[Source data]
^^^^^^^^

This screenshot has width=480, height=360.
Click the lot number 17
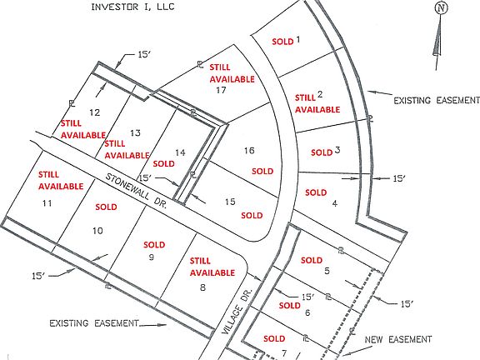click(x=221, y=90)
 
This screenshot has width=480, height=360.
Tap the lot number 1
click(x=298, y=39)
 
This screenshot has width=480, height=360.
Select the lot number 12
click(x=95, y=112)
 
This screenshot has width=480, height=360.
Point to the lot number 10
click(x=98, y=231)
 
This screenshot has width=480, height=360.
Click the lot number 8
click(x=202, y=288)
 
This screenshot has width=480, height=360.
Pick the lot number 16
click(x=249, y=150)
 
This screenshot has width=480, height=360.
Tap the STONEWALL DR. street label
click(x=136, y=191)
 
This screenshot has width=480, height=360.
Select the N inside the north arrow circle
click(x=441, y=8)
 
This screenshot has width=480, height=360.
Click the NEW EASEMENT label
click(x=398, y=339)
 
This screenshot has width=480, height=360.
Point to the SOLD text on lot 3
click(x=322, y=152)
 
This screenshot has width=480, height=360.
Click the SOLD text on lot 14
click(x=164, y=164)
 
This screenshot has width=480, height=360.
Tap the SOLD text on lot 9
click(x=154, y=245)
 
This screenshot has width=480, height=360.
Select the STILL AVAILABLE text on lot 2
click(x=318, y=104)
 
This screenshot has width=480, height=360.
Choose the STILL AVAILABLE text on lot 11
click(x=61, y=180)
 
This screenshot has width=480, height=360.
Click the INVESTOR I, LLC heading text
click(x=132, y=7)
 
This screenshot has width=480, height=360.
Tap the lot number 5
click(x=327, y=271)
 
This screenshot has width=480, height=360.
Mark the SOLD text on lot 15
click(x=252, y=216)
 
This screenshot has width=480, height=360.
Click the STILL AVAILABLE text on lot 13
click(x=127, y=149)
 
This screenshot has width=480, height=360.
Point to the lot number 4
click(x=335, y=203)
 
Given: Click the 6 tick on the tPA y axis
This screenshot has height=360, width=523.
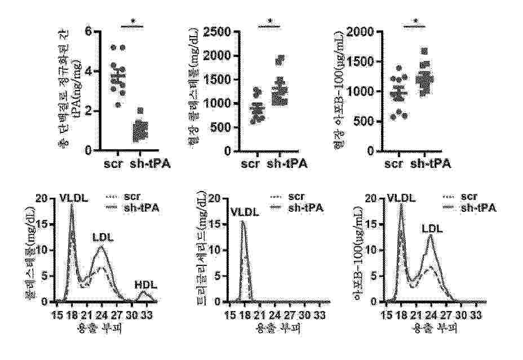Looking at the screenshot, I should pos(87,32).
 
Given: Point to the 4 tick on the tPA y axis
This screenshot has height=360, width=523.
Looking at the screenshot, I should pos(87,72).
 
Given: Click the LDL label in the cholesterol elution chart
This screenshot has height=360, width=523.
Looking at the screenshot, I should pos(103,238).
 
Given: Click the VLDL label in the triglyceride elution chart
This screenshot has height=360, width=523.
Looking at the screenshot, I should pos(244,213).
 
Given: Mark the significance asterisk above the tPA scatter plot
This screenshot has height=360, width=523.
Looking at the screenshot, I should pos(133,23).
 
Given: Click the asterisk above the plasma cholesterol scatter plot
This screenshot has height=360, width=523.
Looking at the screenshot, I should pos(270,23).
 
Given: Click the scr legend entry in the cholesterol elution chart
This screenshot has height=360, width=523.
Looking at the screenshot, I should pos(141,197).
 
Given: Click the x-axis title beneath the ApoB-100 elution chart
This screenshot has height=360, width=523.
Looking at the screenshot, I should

^^^^^^^^

- _Directive_: Please rewrite all of the lines above, swapping every "STILL AVAILABLE" for "UNSOLD" and keeping everything else unchanged. Leave the pictures out of your answer.

- _Output below_:
This screenshot has width=480, height=360.
Click the lot number 17
click(x=221, y=90)
 
This screenshot has width=480, height=360.
Tap the lot number 1
click(x=298, y=39)
 
This screenshot has width=480, height=360.
Select the lot number 12
click(x=95, y=112)
 
This screenshot has width=480, height=360.
Point to the lot number 10
click(x=98, y=231)
 
This screenshot has width=480, height=360.
Click the lot number 8
click(x=202, y=288)
 
This screenshot has width=480, height=360.
Pick the lot number 16
click(x=249, y=150)
 
This screenshot has width=480, height=360.
Tap the STONEWALL DR. street label
click(x=136, y=191)
 
This screenshot has width=480, height=360.
Select the N inside the north arrow circle
click(x=441, y=8)
 
This screenshot has width=480, height=360.
Click the NEW EASEMENT label
click(x=398, y=339)
 
This screenshot has width=480, height=360.
Point to the SOLD text on lot 3
click(x=322, y=152)
 
This screenshot has width=480, height=360.
Click the SOLD text on lot 14
click(x=164, y=164)
 
This screenshot has width=480, height=360.
Tap the SOLD text on lot 9
click(x=154, y=245)
 
This screenshot has width=480, height=360.
Select the UNSOLD text on lot 2
click(x=318, y=104)
 
This screenshot has width=480, height=360.
Choose the UNSOLD text on lot 11
click(x=61, y=180)
 
This screenshot has width=480, height=360.
Click the INVESTOR I, LLC heading text
click(x=132, y=7)
 
This screenshot has width=480, height=360.
Tap the lot number 5
click(x=327, y=271)
 
This screenshot has width=480, height=360.
Mark the SOLD text on lot 15
click(x=252, y=216)
 
This screenshot has width=480, height=360.
Click the UNSOLD text on lot 13
click(x=127, y=149)
 
This screenshot has width=480, height=360.
Point to the lot number 4
click(x=335, y=203)
 
Given: Click the 6 tick on the tPA y axis
This screenshot has height=360, width=523.
Looking at the screenshot, I should pos(87,32).
 
Given: Point to the 4 tick on the tPA y axis
This screenshot has height=360, width=523.
Looking at the screenshot, I should pos(87,72).
 
Given: Click the LDL label in the cholesterol elution chart
This screenshot has height=360, width=523.
Looking at the screenshot, I should pos(103,238).
 
Given: Click the VLDL label in the triglyceride elution chart
This screenshot has height=360, width=523.
Looking at the screenshot, I should pos(244,213).
 
Given: Mark the significance asterisk above the tPA scatter plot
This screenshot has height=360, width=523.
Looking at the screenshot, I should pos(133,23).
 
Given: Click the asterisk above the plasma cholesterol scatter plot
This screenshot has height=360, width=523.
Looking at the screenshot, I should pos(270,23).
 
Given: Click the scr legend entry in the cholesterol elution chart
This screenshot has height=360, width=523.
Looking at the screenshot, I should pos(141,197).
 
Given: Click the x-axis title beneath the ApoB-100 elution chart
This screenshot has height=360, width=523.
Looking at the screenshot, I should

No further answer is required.